2.5.4. Pathology examinations

All the surviving rats were anesthetized and performed a complete necropsy. The selected organs including brain, heart, livers, spleen, kidneys, thymus, adrenal gland, testicle (male), epididymides (male), uterus (female) and ovaries (female) were isolated and weighted. The organ coefficient (organ/body) and the relative ratio of organ weight to brain weight (organ/brain) were calculated according to the final body weight and the brain weight. All organs and tissues from the SC and HQ groups, macroscopic lesions and masses in each group were embedded in paraffin and sectioned.
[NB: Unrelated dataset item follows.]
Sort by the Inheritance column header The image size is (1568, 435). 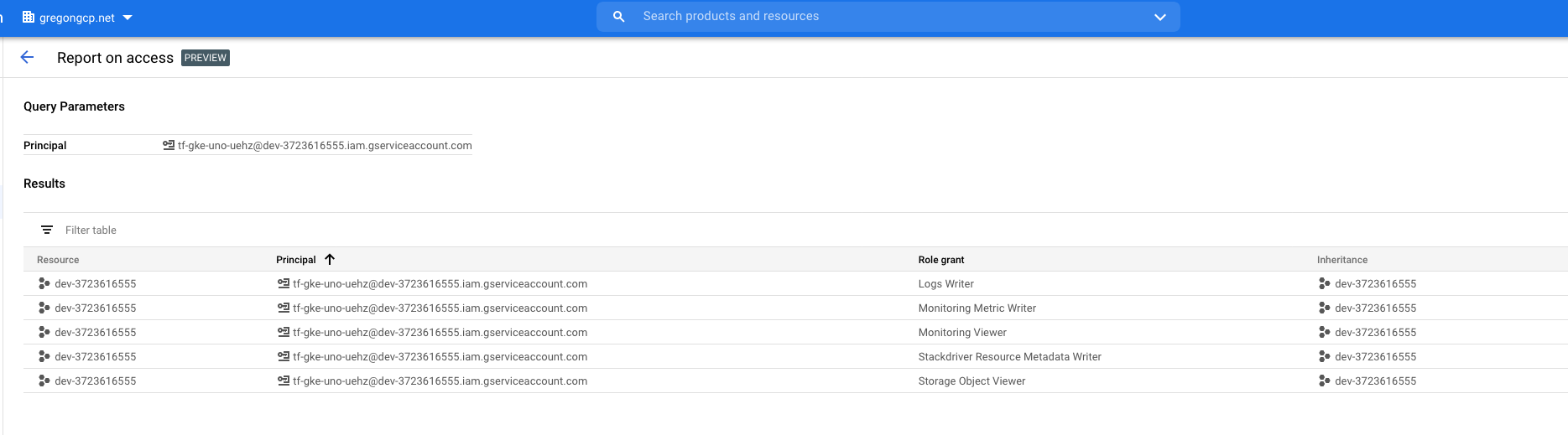pyautogui.click(x=1341, y=260)
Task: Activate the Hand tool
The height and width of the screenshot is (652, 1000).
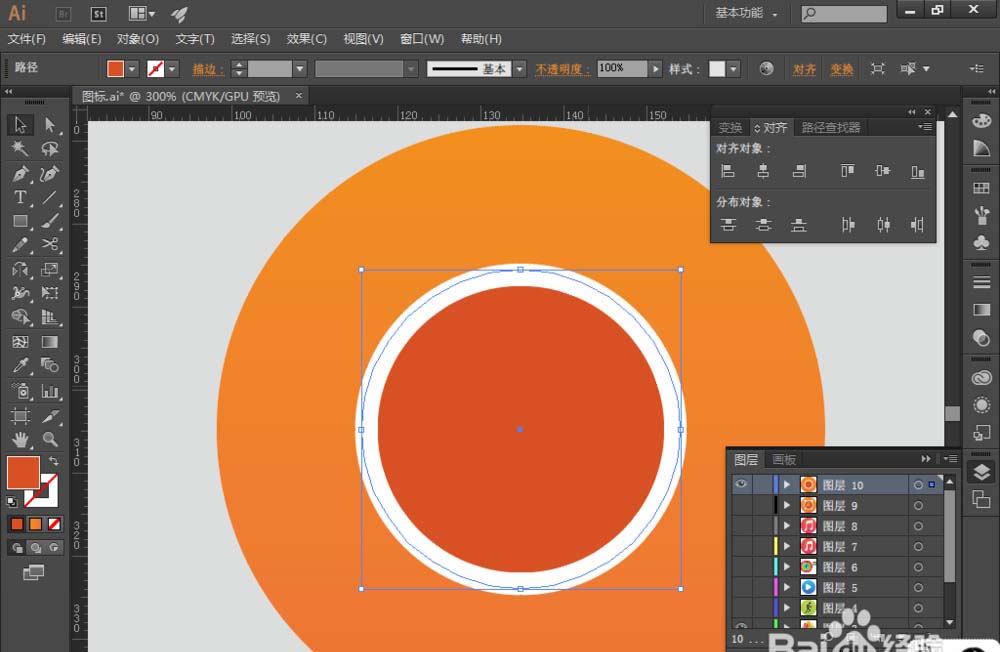Action: (20, 439)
After being stained with hematoxylin-eosin, the slides were examined with a microscope (Thermo CX41F, San Francisco, CA, USA) to detect lesions.

2.6. Statistical analysis

The data, was analyzed using SPSS GraphPad Prism software version 8.0 (GraphPad Software, Inc. La Jolla, CA, USA), and expressed as mean ± standard deviation ($\bar{x}$ ± s). Statistical significance was defined as P < 0.05, P < 0.01 or P < 0.001.

3. RESULTS

3.1. Anti-inflammation activity

The swelling degree of mice in LQ, MQ and HQ groups was all lower than that in SC group, with extremely significant difference in the high dose group (P < 0.01), and presented a dose-effect relationship (Figure 1A). Compared with SC group, cytokines decreased significantly. TNF-α and IL-6 decreased more significantly in the low dose groups (Figure 1B-1D). These results suggested that QFDY can be used to inhibit the development of ear edema and decrease inflammatory cytokines to help preventing or controlling diseases, such as influenza and pneumonia. Anti-tussive activity.

The anti-tussive activity of QFDY was demonstrated by prolonging the incubation time, and reducing coughing times in 3 min. Compared with the SC group, a significant and dose-dependent decrease in cough responses was observed in mice treated with QFDY (MQ and HQ groups). HQ groups showed good capability of reducing cough times with the inhibition of 65.8% and cough activity of 92.8%, which close to PC group (Table 1).

Table 1.

Effects of QFDY on the ammonia liquor induced cough in mice ($\bar{x}$ ± s)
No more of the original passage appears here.